### Task details
Take the lines below beginning at the line that has "JSON (510, 2075)" and stopping after the line that has "Putty, Slime and Sand (1395, 523)", and print them exactly as they are, with no other lines.

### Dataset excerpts
=== Section Start ===

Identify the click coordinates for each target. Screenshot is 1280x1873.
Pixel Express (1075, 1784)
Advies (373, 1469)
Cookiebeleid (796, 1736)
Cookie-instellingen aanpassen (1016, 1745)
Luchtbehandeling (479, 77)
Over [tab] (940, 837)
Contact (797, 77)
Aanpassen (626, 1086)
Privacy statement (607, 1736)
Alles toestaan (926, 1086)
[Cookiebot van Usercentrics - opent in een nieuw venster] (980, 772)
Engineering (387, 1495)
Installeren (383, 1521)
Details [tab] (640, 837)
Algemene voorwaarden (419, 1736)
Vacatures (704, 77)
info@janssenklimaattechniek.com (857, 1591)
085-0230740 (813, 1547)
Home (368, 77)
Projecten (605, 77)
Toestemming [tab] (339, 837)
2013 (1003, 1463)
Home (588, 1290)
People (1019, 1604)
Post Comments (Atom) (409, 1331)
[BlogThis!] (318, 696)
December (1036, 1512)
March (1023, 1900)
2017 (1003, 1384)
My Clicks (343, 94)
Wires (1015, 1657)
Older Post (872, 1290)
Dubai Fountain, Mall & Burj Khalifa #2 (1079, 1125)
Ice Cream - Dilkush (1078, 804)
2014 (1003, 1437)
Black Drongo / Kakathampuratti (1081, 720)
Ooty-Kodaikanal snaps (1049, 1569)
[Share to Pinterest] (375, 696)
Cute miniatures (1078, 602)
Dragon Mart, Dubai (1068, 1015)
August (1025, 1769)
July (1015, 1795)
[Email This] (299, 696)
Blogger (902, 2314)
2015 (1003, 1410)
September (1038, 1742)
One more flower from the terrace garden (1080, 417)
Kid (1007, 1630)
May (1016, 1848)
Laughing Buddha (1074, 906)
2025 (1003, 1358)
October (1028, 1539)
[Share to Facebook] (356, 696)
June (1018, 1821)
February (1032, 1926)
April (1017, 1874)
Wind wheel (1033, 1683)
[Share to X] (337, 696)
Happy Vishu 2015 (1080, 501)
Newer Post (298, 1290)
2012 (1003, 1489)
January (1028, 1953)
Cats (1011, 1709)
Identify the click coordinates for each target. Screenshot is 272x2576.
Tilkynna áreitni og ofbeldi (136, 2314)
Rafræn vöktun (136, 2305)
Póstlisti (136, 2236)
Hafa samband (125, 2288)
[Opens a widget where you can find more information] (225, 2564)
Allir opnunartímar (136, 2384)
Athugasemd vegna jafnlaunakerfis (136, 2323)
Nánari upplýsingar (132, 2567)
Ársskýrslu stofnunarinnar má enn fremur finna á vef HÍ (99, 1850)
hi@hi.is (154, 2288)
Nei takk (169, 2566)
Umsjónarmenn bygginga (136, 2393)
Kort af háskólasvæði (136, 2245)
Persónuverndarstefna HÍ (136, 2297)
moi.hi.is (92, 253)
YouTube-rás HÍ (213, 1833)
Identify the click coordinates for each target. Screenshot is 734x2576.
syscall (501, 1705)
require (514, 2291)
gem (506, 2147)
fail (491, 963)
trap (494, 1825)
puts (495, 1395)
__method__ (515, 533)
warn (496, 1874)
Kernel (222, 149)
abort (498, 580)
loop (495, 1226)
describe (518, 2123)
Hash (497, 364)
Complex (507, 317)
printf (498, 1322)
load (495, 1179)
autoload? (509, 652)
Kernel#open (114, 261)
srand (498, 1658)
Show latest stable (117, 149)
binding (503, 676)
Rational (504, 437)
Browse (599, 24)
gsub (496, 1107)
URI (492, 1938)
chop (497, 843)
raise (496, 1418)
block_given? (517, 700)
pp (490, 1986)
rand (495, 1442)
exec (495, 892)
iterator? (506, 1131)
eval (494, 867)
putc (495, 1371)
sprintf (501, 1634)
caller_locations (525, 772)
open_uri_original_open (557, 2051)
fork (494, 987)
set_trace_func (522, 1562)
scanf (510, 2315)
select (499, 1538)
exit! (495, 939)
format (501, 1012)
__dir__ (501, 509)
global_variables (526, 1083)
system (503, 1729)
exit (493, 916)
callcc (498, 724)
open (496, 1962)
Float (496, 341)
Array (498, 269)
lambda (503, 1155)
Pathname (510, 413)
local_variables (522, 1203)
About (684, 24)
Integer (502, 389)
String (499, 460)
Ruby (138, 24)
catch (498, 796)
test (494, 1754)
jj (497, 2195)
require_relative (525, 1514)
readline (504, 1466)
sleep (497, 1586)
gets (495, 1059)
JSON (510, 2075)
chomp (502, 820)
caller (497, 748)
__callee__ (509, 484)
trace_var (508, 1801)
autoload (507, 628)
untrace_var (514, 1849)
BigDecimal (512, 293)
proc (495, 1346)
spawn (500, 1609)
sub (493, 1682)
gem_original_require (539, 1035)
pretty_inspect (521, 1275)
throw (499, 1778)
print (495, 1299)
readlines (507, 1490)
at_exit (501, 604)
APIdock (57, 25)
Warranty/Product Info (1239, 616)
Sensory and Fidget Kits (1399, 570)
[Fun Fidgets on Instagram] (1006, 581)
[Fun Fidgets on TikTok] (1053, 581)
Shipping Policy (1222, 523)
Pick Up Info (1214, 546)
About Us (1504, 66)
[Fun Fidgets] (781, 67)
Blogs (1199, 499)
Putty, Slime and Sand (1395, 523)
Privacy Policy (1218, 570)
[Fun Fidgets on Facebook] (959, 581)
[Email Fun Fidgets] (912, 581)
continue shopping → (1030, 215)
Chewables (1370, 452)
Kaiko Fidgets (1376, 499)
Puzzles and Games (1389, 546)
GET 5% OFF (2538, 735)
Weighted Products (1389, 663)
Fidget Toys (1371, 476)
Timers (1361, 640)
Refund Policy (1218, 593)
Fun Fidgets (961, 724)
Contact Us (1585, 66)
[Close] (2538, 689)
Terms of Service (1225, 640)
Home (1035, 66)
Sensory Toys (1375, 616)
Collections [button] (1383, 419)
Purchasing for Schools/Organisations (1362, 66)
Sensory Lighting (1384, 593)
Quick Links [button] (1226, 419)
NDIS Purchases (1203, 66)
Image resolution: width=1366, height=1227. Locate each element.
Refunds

=== Section End ===

### Exercise answer
JSON (510, 2075)
chomp (502, 820)
caller (497, 748)
__callee__ (509, 484)
trace_var (508, 1801)
autoload (507, 628)
untrace_var (514, 1849)
BigDecimal (512, 293)
proc (495, 1346)
spawn (500, 1609)
sub (493, 1682)
gem_original_require (539, 1035)
pretty_inspect (521, 1275)
throw (499, 1778)
print (495, 1299)
readlines (507, 1490)
at_exit (501, 604)
APIdock (57, 25)
Warranty/Product Info (1239, 616)
Sensory and Fidget Kits (1399, 570)
[Fun Fidgets on Instagram] (1006, 581)
[Fun Fidgets on TikTok] (1053, 581)
Shipping Policy (1222, 523)
Pick Up Info (1214, 546)
About Us (1504, 66)
[Fun Fidgets] (781, 67)
Blogs (1199, 499)
Putty, Slime and Sand (1395, 523)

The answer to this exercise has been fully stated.